I have either the first or second rockstar made.(ray might have the first one) from when I custom ordered large pouches from ray. I still have it, still going strong through 555 red chains, 50 mm to 30 mm TBG tapers and double green dubdub. It's got thousands of shots on it by now. The fact that both broke at once in tge same spot makes me think your clamping method nicked it.


----------



## Jay-D (Nov 21, 2012)

Capnjoe thats acctually how it started the inside layer with the stamp started to fray and then the grip side gave way on both ends


----------



## Henry the Hermit (Jun 2, 2010)

beaverman said:


> heavier bands are better


Better for what? Heavy bands contract slower than thin bands. They can handle heavier ammo, but not everyone can or wants to shoot heavy pull bands.
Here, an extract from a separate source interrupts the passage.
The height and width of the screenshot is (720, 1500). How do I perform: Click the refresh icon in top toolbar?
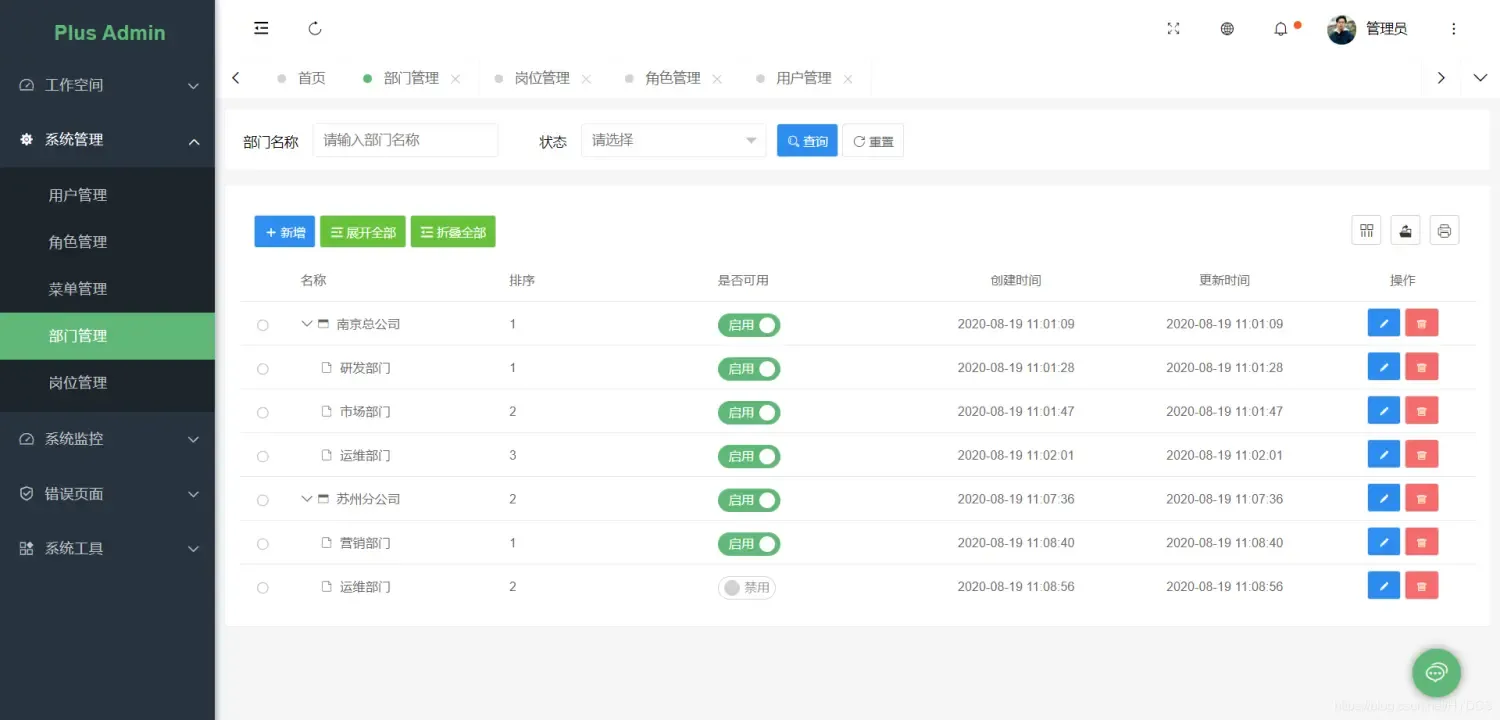click(x=315, y=28)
There is no one-size-fits-all in slingshots.


----------



## Jakerock (Mar 8, 2012)

"heavier bands are better"

no. :neener:


----------



## beaverman (Dec 20, 2012)

Jakerock said:


> "heavier bands are better"
> 
> no. :neener:


heavier bands= heavier ammo= more power= better.

just because you cant use it doesnt mean its not better. i cant use xray vision, its still better than regular vision.


----------



## Jakerock (Mar 8, 2012)

beaverman said:


> Jakerock said:
> 
> 
> > "heavier bands are better"
> ...


If I was using x-ray vision to watch TV I would see the inside of the TV not the program that is on it.


----------



## beaverman (Dec 20, 2012)

Jakerock said:


> beaverman said:
> 
> 
> > Jakerock said:
> ...


----------



## Jakerock (Mar 8, 2012)

Totally dude!


----------



## beaverman (Dec 20, 2012)

you knows it!


----------



## Pawpawsailor (Jun 8, 2012)

beaverman said:


> Jakerock said:
> 
> 
> > "heavier bands are better"
> ...


It is pointless to argue with a closed mind. A bazooka is not "better" for squirrel hunting, if you intend to use the meat. "Better" is subject to the application that is imminent. It is prejudicial and narrow minded to think bigger is always better. Neither is smaller, lighter, or weaker, necessarily "better". Whatever arrangement functions best for a given application is "better".

To your comment... "just because you cant use it doesnt mean its not better." This is utterly absurd... "Better" is only better if if it CAN be used. Your "better" and my "better" can be different.


----------